Le cycle caché de l’oxygène au sein des zones de minimum d’oxygène (OMZ)
Dans de larges régions des océans tropicaux appauvries en oxygène (les Zones de minimum d’oxygène ou OMZ), une variation, même faible, de la concentration en oxygène induit d’importants changements de la diversité microbienne et des cycles biogéochimiques. Dans le cade du projet AMOP (Activités de recherche dédiées au minimum d'oxygène dans le Pacifique), une équipe internationale comprenant des chercheurs français du Laboratoire d’études en géophysique et océanographie spatiales (LEGOS/OMP, UPS / CNRS / CNES / IRD) et de l’Institut méditerranéen d’océanographie (MIO/PYTHÉAS, CNRS / Université de Toulon / IRD / AMU) a montré pour la première fois, à partir de campagnes dans le Pacifique oriental (Pérou, Mexique), que de l’oxygène était produit à quelques dizaines de mètres sous la surface sans être néanmoins directement observable. En effet, cette production d’oxygène ne s’accumule pas, car elle active des processus microbiens qui la consomment aussitôt.

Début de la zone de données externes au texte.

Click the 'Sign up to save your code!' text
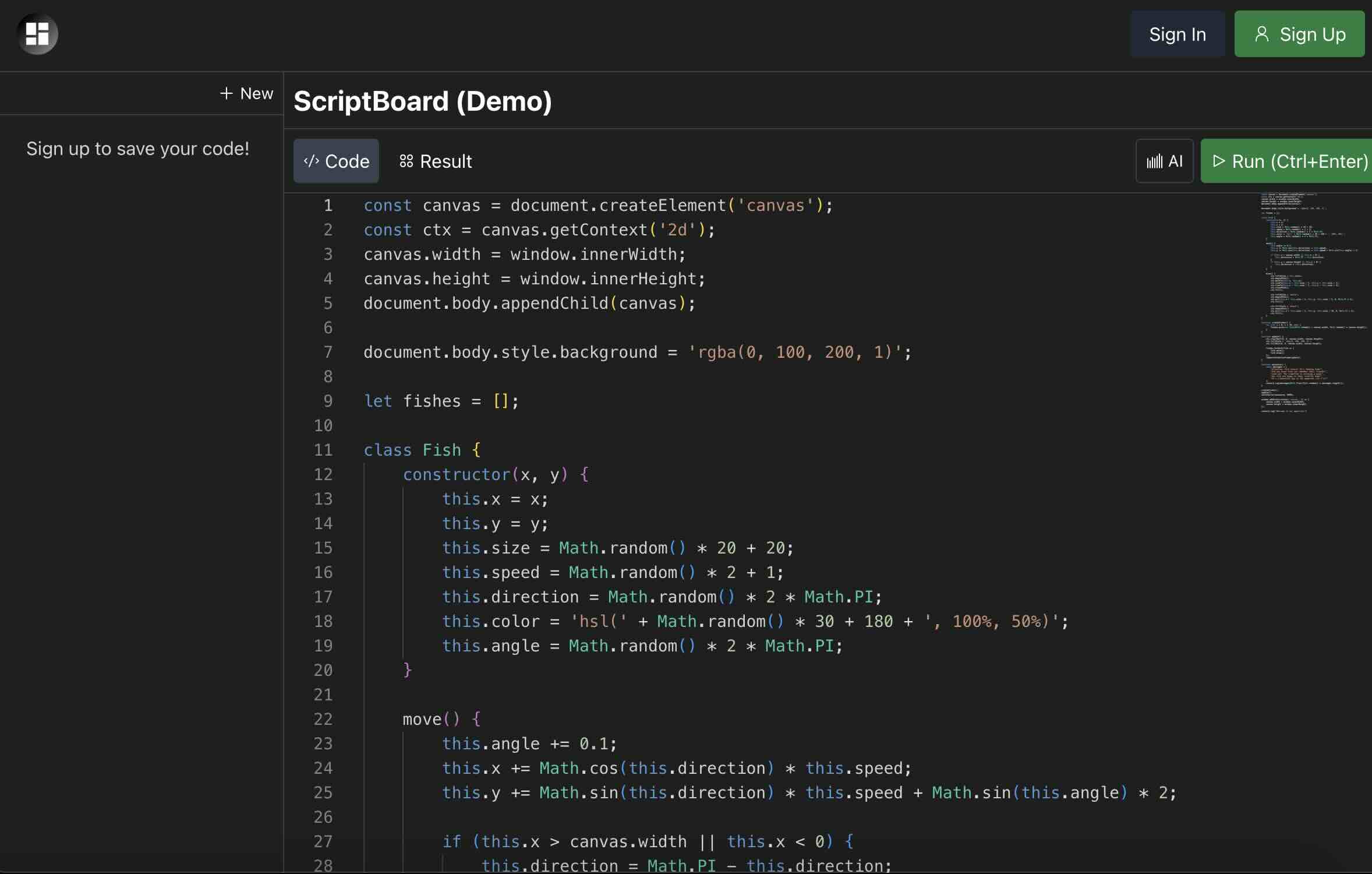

Situées entre quelques dizaines et 1000 m de profondeur dans l’océan Indien Nord et le Pacifique Est, les OMZ représentent 7 % du volume océanique total. Elles s’étendent en réponse au réchauffement climatique, car globalement moins ventilées du fait de l'augmentation de la stratification et de la diminution de la solubilité de l'oxygène. Or, les OMZ constituent des habitats où s’abritent les micro-organismes qui vivent sans oxygène et dont le métabolisme contribue aux cycles globaux des nutriments, par exemple à hauteur de 30 à 50% de l’azote que l’océan perd sous forme gazeuse. Le paradigme traditionnel considère que la production primaire de surface alimente en substrats les processus microbiens des OMZ.
Cette étude au large du Mexique et du Pérou, basée en particulier sur la campagne AMOP (Activités de recherche dédiées au minimum d’oxygène dans le Pacifique Est), démontre que des pics de chlorophylle profonds (entre 20 et 120 m) sont photosynthétiquement actifs et rejettent des quantités significatives d'oxygène dans l’OMZ.
Ce travail, qui a nécessité une approche couplant incubations à bord et mesures de teneurs ultra-faibles d'oxygène, révèle que l’oxygène produit durant le jour dans la couche supérieure de l’OMZ est associé à une communauté bactérienne spécifique, les Prochlorococcus spp. Cet oxygène est rapidement consommé, en réponse à l’activation de métabolismes microbiens aérobies comme l’oxydation des nitrites, maintenant ainsi l’oxygène à des concentrations indétectables par les techniques conventionnelles. Les OMZ sont donc le siège d’un cycle caché de l’oxygène. La production ou l’intrusion d’oxygène est potentiellement compensée ou masquée par sa consommation quasi immédiate, reflétant en conditions d’apparente anoxie le couplage étroit entre l’apport d’oxygène et son utilisation par les processus aérobies. Le renouvellement de l’oxygène et les taux de fixation de carbone sont comparables à ceux reportés pour les autres processus des OMZ recyclant les particules organiques par réduction des nitrates et des sulfates. Ceci suggère le rôle important du cycle interne de l’oxygène dans les transformations de la matière et l’énergie au sein des OMZ.
Sources
Garcia-Robledo, E., Padilla, C.C., Aldunate, M., Stewart, F.J., Ulloa, O., Paulmier, A., Gregori, G., and N.P. Revbesch, Cryptic oxygen cycling in anoxic marine zones. 2017, Proceedings of the National Academy of Sciences of the United of America (PNAS). doi: 10.1073/pnas.1619844114.